Knowing little about how Chinese people view religion in their society, I relied on my host family for a more elaborate description of how Buddhism is used in Chinese society as a mode for traditional practice and daily ritual. Fortunately for me, my host grandmother whom I lived with for four months was a practicing Buddhist. Unlike in my Chinese religion class back at St. Lawrence, I was not learning through written texts or lecture but through ritual practice. Every morning at breakfast, I would watch as my host grandmother prayed to her Buddha.
Prayer music would fill the kitchen as my host grandmother bowed up and down repeating ritual prayers. Incense was lit and food items such as oranges were given as sacrifices. When I began visiting different Buddhist temples locally in Shanghai, I found that similar food sacrifices would be given and similar prayer music would be playing over the speakers. Although I was not Buddhist, I found that recognizing the sacrificial items and recognizing the prayer music made me feel more comfortable and gave me a sense of belonging at the sacred grounds of the Buddhist temples.

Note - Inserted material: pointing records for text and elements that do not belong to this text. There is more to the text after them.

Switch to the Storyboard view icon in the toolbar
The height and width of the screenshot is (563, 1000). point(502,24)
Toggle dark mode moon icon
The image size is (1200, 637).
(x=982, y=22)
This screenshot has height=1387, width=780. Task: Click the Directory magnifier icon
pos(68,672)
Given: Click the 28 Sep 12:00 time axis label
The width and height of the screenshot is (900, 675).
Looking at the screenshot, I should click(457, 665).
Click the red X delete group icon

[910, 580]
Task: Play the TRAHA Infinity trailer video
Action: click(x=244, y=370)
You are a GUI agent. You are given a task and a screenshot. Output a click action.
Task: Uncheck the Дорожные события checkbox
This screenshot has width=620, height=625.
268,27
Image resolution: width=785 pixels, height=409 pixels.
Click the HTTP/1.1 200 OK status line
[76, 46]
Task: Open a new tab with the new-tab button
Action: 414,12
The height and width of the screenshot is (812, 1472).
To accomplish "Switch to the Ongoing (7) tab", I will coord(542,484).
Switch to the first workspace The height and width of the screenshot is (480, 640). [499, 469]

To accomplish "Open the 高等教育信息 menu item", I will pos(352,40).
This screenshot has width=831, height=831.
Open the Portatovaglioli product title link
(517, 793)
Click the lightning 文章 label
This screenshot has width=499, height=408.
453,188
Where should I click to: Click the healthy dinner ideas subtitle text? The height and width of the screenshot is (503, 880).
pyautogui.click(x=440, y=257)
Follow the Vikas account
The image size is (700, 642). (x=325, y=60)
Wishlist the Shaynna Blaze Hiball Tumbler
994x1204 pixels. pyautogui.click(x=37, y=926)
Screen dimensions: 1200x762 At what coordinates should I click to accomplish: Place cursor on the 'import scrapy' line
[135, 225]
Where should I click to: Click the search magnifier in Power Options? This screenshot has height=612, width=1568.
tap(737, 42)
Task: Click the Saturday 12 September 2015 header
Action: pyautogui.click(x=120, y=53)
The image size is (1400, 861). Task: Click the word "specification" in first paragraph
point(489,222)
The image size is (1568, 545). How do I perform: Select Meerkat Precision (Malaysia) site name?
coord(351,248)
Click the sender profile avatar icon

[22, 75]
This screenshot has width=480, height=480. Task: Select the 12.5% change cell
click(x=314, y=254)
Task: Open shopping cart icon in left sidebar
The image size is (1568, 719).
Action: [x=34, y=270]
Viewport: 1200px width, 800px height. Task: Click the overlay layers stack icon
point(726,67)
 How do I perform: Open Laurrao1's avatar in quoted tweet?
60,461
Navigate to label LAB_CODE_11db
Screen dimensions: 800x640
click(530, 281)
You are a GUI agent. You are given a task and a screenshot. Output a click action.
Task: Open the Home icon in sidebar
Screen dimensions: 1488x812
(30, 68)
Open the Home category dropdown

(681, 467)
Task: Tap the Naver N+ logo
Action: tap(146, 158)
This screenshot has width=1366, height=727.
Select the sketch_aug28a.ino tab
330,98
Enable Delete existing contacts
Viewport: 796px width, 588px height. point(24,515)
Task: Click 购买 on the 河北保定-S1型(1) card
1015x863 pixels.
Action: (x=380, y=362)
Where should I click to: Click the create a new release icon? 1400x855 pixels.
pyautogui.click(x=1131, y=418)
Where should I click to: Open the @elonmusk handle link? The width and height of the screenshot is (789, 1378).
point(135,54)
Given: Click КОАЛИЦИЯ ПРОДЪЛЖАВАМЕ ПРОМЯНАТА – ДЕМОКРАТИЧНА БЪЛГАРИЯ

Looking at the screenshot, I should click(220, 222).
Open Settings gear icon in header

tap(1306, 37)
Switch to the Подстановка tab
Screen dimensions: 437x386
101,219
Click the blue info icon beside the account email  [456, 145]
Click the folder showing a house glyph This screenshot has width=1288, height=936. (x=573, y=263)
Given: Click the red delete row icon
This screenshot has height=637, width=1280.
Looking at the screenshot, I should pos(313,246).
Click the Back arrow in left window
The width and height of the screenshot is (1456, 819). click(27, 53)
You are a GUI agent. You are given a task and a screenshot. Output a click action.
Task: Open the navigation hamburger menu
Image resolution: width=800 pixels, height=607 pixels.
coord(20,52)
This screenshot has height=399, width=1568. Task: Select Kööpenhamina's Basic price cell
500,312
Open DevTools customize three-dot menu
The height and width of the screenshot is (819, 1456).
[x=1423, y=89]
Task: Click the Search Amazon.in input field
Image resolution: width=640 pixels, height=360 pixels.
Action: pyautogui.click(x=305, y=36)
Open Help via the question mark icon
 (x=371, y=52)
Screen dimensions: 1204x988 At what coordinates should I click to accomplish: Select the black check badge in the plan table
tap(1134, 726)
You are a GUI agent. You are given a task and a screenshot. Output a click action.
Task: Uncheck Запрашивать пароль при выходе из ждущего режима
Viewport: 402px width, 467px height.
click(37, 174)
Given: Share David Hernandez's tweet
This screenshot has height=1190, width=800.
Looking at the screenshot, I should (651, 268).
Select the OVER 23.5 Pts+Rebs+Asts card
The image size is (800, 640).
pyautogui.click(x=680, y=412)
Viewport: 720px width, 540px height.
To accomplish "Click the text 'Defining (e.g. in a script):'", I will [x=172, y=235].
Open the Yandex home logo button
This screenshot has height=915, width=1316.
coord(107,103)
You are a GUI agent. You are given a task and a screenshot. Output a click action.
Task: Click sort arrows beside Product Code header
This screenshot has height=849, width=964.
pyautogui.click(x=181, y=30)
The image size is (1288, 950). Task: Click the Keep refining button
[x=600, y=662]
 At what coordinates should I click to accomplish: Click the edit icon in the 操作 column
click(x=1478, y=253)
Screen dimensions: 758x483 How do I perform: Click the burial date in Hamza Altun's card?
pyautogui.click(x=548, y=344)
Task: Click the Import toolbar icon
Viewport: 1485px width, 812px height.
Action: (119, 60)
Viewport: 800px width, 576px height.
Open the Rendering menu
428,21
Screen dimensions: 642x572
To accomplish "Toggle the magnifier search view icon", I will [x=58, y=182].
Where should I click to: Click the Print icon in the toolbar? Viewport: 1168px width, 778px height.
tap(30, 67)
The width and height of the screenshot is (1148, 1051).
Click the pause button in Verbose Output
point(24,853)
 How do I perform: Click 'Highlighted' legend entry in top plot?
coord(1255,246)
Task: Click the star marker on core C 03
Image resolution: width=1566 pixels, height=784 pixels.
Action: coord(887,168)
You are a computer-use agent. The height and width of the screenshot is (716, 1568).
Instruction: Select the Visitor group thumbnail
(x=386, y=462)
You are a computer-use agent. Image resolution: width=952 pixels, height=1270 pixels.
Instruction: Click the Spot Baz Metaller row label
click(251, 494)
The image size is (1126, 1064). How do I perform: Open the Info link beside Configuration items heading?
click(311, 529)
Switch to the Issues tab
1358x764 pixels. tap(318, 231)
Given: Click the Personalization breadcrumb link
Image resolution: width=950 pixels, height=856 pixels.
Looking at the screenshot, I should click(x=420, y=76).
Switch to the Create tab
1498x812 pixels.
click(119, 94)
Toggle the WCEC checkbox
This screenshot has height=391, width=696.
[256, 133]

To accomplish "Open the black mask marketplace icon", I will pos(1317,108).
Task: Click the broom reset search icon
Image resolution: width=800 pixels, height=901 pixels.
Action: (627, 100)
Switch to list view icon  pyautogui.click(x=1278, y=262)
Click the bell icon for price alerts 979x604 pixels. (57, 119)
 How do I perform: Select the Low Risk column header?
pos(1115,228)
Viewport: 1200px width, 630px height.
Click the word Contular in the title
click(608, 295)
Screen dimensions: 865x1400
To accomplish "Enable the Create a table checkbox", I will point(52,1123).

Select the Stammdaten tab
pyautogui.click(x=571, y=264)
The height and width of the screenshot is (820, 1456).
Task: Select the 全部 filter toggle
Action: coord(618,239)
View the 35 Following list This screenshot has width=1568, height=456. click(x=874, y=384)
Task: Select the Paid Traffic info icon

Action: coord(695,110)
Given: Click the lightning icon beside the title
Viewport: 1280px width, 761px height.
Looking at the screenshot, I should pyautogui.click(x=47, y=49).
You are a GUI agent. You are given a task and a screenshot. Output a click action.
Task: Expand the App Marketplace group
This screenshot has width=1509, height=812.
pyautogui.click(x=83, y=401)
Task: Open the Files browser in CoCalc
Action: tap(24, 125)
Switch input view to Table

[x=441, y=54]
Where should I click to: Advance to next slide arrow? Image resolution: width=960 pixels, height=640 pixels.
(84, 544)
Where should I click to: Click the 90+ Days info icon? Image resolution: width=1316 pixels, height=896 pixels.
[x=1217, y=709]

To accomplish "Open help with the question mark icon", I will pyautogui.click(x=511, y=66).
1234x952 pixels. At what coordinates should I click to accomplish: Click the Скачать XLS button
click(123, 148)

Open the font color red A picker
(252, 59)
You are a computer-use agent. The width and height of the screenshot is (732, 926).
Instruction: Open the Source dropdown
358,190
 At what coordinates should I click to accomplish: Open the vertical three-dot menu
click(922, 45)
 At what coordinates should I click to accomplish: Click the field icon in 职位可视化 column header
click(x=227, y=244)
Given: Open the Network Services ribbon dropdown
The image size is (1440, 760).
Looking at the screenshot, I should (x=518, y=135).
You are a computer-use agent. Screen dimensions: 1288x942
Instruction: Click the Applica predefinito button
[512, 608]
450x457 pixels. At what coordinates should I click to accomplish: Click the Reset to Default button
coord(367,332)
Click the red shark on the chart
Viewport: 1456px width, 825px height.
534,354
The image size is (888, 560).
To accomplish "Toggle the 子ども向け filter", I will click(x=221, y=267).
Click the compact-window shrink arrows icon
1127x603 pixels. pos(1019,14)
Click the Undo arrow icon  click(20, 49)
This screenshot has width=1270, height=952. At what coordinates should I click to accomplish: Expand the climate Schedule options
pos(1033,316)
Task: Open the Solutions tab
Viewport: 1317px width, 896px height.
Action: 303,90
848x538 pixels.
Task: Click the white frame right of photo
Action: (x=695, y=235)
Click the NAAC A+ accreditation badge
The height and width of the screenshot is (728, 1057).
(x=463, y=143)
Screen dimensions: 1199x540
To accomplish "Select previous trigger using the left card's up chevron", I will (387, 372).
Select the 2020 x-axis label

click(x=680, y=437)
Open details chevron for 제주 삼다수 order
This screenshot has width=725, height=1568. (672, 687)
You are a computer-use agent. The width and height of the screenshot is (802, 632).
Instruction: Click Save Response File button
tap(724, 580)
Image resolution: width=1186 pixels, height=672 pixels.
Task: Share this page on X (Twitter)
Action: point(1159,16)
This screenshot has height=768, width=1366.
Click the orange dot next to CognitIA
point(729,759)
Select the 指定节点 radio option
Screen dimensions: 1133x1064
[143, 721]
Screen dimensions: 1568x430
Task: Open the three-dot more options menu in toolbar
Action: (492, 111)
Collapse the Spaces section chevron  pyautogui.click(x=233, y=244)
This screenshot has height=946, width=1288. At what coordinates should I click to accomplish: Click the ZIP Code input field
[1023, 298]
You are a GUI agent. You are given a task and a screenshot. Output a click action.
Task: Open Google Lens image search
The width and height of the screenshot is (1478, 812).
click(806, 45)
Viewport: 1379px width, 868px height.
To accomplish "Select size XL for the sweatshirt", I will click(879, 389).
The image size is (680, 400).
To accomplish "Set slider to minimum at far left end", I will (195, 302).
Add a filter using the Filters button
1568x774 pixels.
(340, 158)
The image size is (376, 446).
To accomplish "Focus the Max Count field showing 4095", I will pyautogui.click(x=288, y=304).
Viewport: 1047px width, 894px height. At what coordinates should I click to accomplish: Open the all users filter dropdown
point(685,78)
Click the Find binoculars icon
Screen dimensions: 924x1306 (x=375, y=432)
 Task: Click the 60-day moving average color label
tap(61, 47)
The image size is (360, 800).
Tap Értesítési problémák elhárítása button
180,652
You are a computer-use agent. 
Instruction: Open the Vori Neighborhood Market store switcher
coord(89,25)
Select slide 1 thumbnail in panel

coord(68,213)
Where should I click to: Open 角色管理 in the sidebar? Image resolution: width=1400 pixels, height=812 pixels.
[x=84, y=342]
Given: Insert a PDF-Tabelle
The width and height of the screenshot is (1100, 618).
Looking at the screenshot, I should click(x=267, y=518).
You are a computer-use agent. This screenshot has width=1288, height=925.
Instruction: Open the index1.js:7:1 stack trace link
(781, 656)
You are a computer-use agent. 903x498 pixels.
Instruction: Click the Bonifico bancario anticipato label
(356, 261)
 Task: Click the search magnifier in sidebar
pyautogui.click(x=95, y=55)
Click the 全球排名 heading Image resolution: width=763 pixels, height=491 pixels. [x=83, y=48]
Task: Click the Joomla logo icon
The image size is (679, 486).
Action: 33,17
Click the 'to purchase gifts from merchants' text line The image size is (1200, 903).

Over the course of the semester I was able to visit these notable temples: Jade Buddha Temple (Shanghai), Jing' an Temple (Shanghai), Lingshan Grand Buddha (Wuxi), Lingyin Temple (Hangzhou), Harbin Temple of Bliss (Harbin) and Temple of Heaven (Beijing). Besides temples, I was able to visit museums such as the Shanghai Museum, which had an entire exhibit dedicated to the construction of Buddha statues. The most notable Buddhist temple I had the chance to visit was the Lingshan Grande Buddha (Wuxi), which remains the eighth largest Buddha in the world. On site is the 88 meter bronze Buddha and two large Buddhist temples. It took about two and a half hours to explore the entire area.
Whether the temple was as far south as Shanghai or as far north as Harbin, Buddhist temples were places of escape from the hustle bustle of ordinary life. Regardless of age or ethnicity, I would find groups of Chinese people praying to Buddha. Whether the Buddha was made of bronze or jade or wood, followers were present lighting incense, bowing to Buddha and making either a financial sacrifice or food sacrifice. It did not matter whether you were wearing a business suit or tattered clothes, everyone was welcome to stop and make time for Buddha.